Only one of her eyes was truly working but the sight of him was still overwhelming; those words he was saying made her want to pinch herself. Her hand stroked his chest. She couldn’t believe she was here, doing this. “It was all true what you said. Well, a lot of it was true. But if you feel differently now, I’m not going to argue with that.”
“I feel differently now.” The man could smile-frown like no one else.
“And I don’t.”
“Does that mean we can start afresh?”
“Please.”
He rested his forehead against hers, his entire body relaxing in relief. “So it would be all right to ask you if I could make you dinner sometime?”
She laughed a little desperately. “I’ll tell you now that you can get me to do almost anything if you feed me your food.” Her stomach felt as full as her heart. Just thinking about the food today made her woozy with wanting. Then again, his hand was moving down her spine, so it might not be the food.
His head leaned back. He was laughing again, and that chin of his, with that evil dimple, was a whisper away from her lips. She was about to kiss it when he met her gaze. “If we’re going to give this a go, you’re going to have to promise me something.”
“That I only can eat food that you cook?” She reached out and touched his chin and he shivered, his pupils dilating in the sexiest way.
“That can be arranged.
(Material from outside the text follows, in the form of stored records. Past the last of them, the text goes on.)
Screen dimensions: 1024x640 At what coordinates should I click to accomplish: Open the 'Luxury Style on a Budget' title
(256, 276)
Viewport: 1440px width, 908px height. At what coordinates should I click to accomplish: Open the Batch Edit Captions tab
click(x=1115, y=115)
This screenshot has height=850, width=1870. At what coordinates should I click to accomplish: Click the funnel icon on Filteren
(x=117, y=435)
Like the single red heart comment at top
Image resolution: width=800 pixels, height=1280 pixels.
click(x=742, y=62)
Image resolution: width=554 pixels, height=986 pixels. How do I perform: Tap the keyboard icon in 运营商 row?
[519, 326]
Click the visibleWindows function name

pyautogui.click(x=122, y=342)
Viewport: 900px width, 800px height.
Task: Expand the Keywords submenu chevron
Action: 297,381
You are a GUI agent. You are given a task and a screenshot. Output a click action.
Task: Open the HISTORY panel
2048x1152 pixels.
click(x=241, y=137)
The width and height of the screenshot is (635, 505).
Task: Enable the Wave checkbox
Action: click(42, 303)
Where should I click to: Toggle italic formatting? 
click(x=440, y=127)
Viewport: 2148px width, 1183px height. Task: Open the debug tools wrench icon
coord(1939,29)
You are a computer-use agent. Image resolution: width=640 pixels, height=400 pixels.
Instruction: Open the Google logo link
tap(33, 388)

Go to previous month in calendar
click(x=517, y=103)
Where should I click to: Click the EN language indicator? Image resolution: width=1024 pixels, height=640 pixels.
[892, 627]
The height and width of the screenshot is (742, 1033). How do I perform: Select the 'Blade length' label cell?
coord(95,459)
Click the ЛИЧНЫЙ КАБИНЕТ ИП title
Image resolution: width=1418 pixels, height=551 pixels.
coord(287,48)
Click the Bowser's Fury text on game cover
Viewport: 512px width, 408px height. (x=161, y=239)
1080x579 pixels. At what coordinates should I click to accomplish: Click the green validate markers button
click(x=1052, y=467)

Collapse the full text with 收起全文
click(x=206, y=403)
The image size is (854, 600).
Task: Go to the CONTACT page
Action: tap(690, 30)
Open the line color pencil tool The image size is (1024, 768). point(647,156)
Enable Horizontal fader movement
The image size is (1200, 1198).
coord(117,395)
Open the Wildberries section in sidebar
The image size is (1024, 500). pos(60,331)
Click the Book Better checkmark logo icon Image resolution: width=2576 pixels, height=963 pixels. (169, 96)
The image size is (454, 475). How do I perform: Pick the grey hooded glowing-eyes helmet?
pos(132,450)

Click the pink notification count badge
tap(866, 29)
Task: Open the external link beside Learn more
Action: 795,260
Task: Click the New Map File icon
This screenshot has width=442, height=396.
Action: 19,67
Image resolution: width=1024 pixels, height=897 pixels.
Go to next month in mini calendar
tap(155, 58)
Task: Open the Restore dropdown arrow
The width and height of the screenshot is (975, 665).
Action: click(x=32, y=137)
But what I was trying to say is that you have to understand that we aren’t camels, Trisher. We can’t eat two days’ worth of food in one meal.”
She nodded, a little distracted by his chin. “Not camels. Got it. So are we giving this a go, then?” Yes, she imitated his accent, because it was just so much fun to do it.
He laughed again. She frickin’ loved making him laugh. “I’d very much like to give it a go.”
She touched his chin again, just the tip of her forefinger skimming the deep notch of his dimple. A responding pulse beat between her legs. A tightening in her innermost parts. All that from touching him this way. As if he were hers to touch.
He closed his eyes, dropping a curtain over the intensity, the hunger that had just burned in there. The hunger she had made burn.
She lifted that oversensitive finger and touched his lips. They were lush and wide and still a little swollen from being sucked on just a few moments ago. She traced back down to the dimple in his chin she couldn’t get enough of. He took a shuddering breath.
“Is it always so sensitive?”
He took moments to answer as though it cost him an effort. “It’s never been before.” Lifting her fingers, he kissed them, and then spoke against them. “It’s your hands, they’re magic.”
Heat rose in her cheeks. “I can’t believe I actually asked you if you knew what my hands were worth.”
There it was again, that laugh. Deep and husky and perfect. “If only I’d known.”
The lights inside dimmed and they both threw a look at the French doors beyond which real life waited.
She wasn’t ready to leave the balcony. “I believe we have two problems. One, I can’t see a damn thing. And two, I really am not in the mood to deal with the Animal Farm.” Because they were going to be extra weird about this, she just knew it.
“I certainly hope you’re not trying to tell me that your family turns into animals when midnight strikes. I mean, pumpkins I can handle, but . . .”
“It’s a long story. I’ll fill you in some other time. Right now I just want to get out of here.”
Without taking his hand off her waist—Yes, please, please don’t stop touching me, thank you—he leaned over the railing, which was weird to observe with one functioning eye.
“I have an idea,” he said. “Turn around.” He turned her around on the wide railing, her legs dangling in the air. “Stay there.”